TESTO FORNITO |
Venticinque anni fa ci ha lasciato uno dei più grandi artisti di strada degli anni ottanta, dedito al graffitismo e amante della “Popular Art”, Keith Haring è morto a 32 anni il 16 febbraio 1990 malato di AIDS. Nato il 4 maggio 1958 la sua passione per l’arte nasce ammirando il padre disegnatore di fumetti e di cartoni animati.
Ciò che ha sempre contraddistinto la sua arte è stato il desiderio di parlare alla gente attraverso i suoi disegni affermando che: <<L’arte è per tutti, e questo è il fine per cui voglio lavorare>>. I suoi graffiti semplici trasferiscono valori come felicità, amore, amicizia e unità, motivo per il quale cui rifiuta per anni di collaborare con i galleristi della “grande mela” preferendo la realizzazione del famoso “Pop Shop”, un negozio al dettaglio che regala ancora oggi la possibilità di acquistare ed ammirare i suoi disegni attraverso gadget di vario genere.
Intenzionato a rimanere un’artista popolare e grande sostenitore del suo pubblico, Keith Haring utilizza come tela i muri delle metropolitane e dei palazzi di tutto il mondo, partecipa a iniziative sociali. A tal proposito, ricordiamo la collaborazione con Andy Warrol e altri artisti non meno importanti, per il progetto “Terrae Motus”, una rassegna artistica in favore dei bambini terremotati dell’Irpinia.
Ma non finisce qui, Keith Harring ha girato l’Italia lasciando la sua firma in tutte le città che visitava, tra le tante, fondamentale è Pisa. In questa città ha dipinto “Tuttomondo”, un enorme murale realizzato sulla parete esterna della canonica della chiesa di Sant’Antonio Abate, ultima traccia in tutto il mondo di Haring prima di morire a causa dell’AIDS.

ESERCIZIO A | Riscrivi il testo su Keith Haring da "Intenzionato a rimanere" fino a "bambini terremotati dell’Irpinia." compreso, cambiando "metropolitane" con "ferrovie".
ESERCIZIO B | Prosegui il testo su Keith Haring partendo dopo la sua ultima frase.

DATI DA ANALIZZARE |

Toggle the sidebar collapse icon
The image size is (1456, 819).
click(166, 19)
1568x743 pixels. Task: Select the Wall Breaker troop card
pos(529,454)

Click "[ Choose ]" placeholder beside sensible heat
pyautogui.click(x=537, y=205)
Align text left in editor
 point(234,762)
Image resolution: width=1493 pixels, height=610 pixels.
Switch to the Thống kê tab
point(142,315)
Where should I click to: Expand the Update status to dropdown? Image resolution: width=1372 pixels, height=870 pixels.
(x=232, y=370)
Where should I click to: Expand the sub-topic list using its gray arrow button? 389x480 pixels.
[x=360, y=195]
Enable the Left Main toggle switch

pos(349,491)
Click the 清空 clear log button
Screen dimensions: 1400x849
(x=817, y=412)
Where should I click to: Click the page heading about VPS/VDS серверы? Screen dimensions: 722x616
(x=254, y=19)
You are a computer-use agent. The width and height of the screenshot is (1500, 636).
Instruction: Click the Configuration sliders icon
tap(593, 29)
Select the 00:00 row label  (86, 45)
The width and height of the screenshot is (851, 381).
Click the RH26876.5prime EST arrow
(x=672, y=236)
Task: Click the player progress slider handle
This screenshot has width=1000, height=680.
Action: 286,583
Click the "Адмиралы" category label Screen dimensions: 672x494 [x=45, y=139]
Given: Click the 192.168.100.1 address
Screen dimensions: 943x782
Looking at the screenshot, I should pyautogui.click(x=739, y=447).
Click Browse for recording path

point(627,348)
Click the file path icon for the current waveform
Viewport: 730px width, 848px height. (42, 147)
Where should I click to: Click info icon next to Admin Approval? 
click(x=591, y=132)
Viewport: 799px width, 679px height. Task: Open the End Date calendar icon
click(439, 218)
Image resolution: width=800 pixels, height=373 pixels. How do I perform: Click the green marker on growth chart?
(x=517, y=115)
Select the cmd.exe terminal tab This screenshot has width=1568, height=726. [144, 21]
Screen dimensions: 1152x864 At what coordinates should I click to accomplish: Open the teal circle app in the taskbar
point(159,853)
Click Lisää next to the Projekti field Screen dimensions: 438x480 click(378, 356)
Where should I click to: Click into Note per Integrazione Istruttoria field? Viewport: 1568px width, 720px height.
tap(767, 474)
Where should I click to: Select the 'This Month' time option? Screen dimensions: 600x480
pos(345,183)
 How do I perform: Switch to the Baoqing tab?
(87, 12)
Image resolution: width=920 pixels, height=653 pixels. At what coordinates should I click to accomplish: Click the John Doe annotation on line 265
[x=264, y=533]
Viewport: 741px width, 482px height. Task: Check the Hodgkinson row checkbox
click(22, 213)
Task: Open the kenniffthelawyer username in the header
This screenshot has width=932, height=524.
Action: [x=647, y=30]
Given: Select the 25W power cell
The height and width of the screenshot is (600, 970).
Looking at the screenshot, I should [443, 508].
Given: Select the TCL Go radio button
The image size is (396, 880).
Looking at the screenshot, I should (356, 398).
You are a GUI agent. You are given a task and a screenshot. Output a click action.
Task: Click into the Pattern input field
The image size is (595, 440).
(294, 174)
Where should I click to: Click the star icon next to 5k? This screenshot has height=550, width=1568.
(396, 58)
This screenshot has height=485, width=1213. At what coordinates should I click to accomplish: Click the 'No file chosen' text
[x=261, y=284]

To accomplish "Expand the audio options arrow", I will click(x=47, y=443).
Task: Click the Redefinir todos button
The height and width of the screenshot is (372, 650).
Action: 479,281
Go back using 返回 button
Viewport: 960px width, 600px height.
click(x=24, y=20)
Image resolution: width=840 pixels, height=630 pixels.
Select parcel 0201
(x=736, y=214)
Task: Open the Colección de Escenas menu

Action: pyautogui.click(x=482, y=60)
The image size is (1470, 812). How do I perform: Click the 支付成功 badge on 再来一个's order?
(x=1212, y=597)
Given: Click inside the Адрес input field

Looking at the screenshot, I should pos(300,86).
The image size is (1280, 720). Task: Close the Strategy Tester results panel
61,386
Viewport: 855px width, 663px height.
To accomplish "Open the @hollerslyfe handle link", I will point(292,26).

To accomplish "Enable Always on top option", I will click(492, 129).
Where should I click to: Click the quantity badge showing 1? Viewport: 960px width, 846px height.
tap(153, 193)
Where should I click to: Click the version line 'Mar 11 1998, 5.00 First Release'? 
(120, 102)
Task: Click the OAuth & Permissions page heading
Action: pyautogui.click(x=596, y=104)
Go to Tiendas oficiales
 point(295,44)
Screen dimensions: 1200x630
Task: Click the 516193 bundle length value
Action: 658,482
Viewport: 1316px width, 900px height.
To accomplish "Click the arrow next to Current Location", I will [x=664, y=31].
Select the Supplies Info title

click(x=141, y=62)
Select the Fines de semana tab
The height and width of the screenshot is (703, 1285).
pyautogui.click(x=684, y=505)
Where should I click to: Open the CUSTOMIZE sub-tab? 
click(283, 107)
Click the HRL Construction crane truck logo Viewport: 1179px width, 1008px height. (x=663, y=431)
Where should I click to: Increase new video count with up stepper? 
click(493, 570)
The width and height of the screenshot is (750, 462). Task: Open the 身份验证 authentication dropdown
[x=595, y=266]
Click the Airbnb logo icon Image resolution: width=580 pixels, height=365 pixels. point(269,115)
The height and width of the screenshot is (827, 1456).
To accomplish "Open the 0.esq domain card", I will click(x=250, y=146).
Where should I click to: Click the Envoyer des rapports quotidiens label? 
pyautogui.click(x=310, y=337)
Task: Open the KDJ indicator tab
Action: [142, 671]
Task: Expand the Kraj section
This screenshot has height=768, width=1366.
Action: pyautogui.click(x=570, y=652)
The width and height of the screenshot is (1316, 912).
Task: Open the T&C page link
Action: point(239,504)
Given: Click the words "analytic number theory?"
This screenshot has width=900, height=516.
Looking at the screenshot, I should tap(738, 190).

RISPOSTA A |
Intenzionato a rimanere un’artista popolare e grande sostenitore del suo pubblico, Keith Haring utilizza come tela i muri delle ferrovie e dei palazzi di tutto il mondo, partecipa a iniziative sociali. A tal proposito, ricordiamo la collaborazione con Andy Warrol e altri artisti non meno importanti, per il progetto “Terrae Motus”, una rassegna artistica in favore dei bambini terremotati dell’Irpinia.

RISPOSTA B |
Lo stilista Fiorucci lo ricorda per la sua spontaneità e impulsività nel disegnare senza freno e senza bozzetto le pareti del suo negozio a Milano, 24h lavorative ininterrottamente in cui diede ancora una volta ai suoi fan, la possibilità di ammirarlo.
Nonostante sia morto prematuramente, i disegni di questo giovane e dinamico artista sono stati utilizzati davvero per tutto specialmente per inviare messaggi universali quali amore e unione fra popoli. D’altronde il fine di Keith Haring era proprio questo, sentirsi parte della collettività e trasformando l’arte in linguaggio universale.
Un esempio sono anche i masturbatori Tenga che per quanto possa sembrare un’oscenità, si rammenta che l’artista è morto a causa del virus dell’HIV e, per tanto, lo si ricorda anche attraverso giochi sessuali, non può che essere una buona pubblicità per il sesso sicuro.
Nascondersi e fingere che l’erotismo si fermi alla coppia sposata etero o alla posizione del missionario sotto le coperte, non debellerà il virus dell’HIV.